クモノカタチ

山から街から、雲のように思いつくままを綴ります

人生に詰まないためには

何年か前にYouTubeの人生相談か何かで「人生に詰んでます」という言葉を聞いた。

「ほう、そんな言葉があるとは」と感じつつも違和感なく聞き流したのは、私が将棋を知っているからだろう。相手の駒が迫り、「次は詰まされる!」という息苦しさが伝わってくる。

ネット情報によると2019年頃からSNSを中心に広がったというから、将棋界の「藤井フィーバー」のタイミングかもしれない。

ただ、将棋を見ていて感じるのは「詰む」のは相手の駒だけが原因でないことが多いということだ。

確かに終盤、不利になると敵兵が迫り、自玉は裸にされ、刀折れ、矢尽きという具合になる。しかし、最後に「詰む」という段階になると自軍の駒が退路を断っていることが多い。

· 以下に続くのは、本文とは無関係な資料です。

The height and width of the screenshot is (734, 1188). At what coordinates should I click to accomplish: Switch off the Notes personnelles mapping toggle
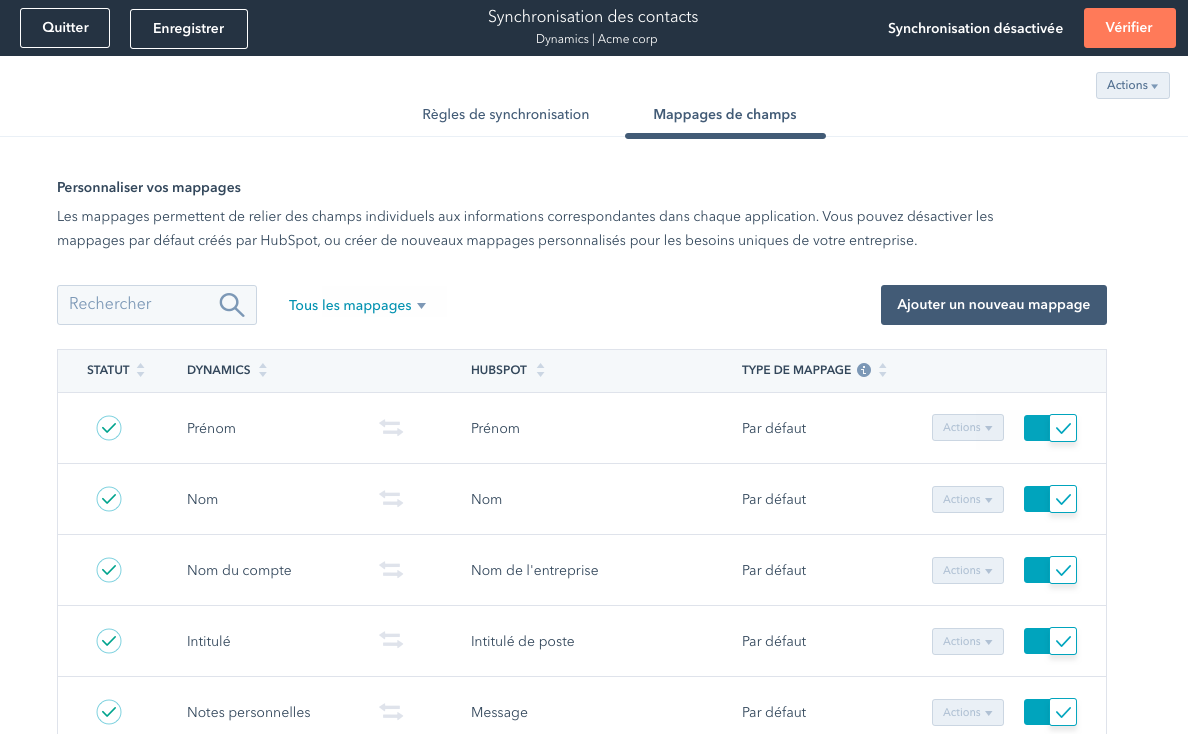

相手の駒は取れるが、自駒は取れないというルールなので、いざとなると玉は裸でいた方が相手の包囲をぬるりとかいくぐることができるのだ。

 

そう考えると、「人生に詰む」という言葉についても考えさせられる。「詰む」のは自分に妙なしがらみとかプライドが退路を断っているからじゃないだろうか。

時に、というか多くの場合、周囲の人は味方になってくれるし、プライドも自分を守る盾になる。

しかし、本当に危機が迫った時にそれらはかえって自分を追い込む。周囲の目を気にしてメンタルのバランスを崩したり、プライドが邪魔をして今の状況から逃げ出せなかったり。

人生に詰まないためには時に自分の余分な持ち物を捨てることではないかと思ったりする。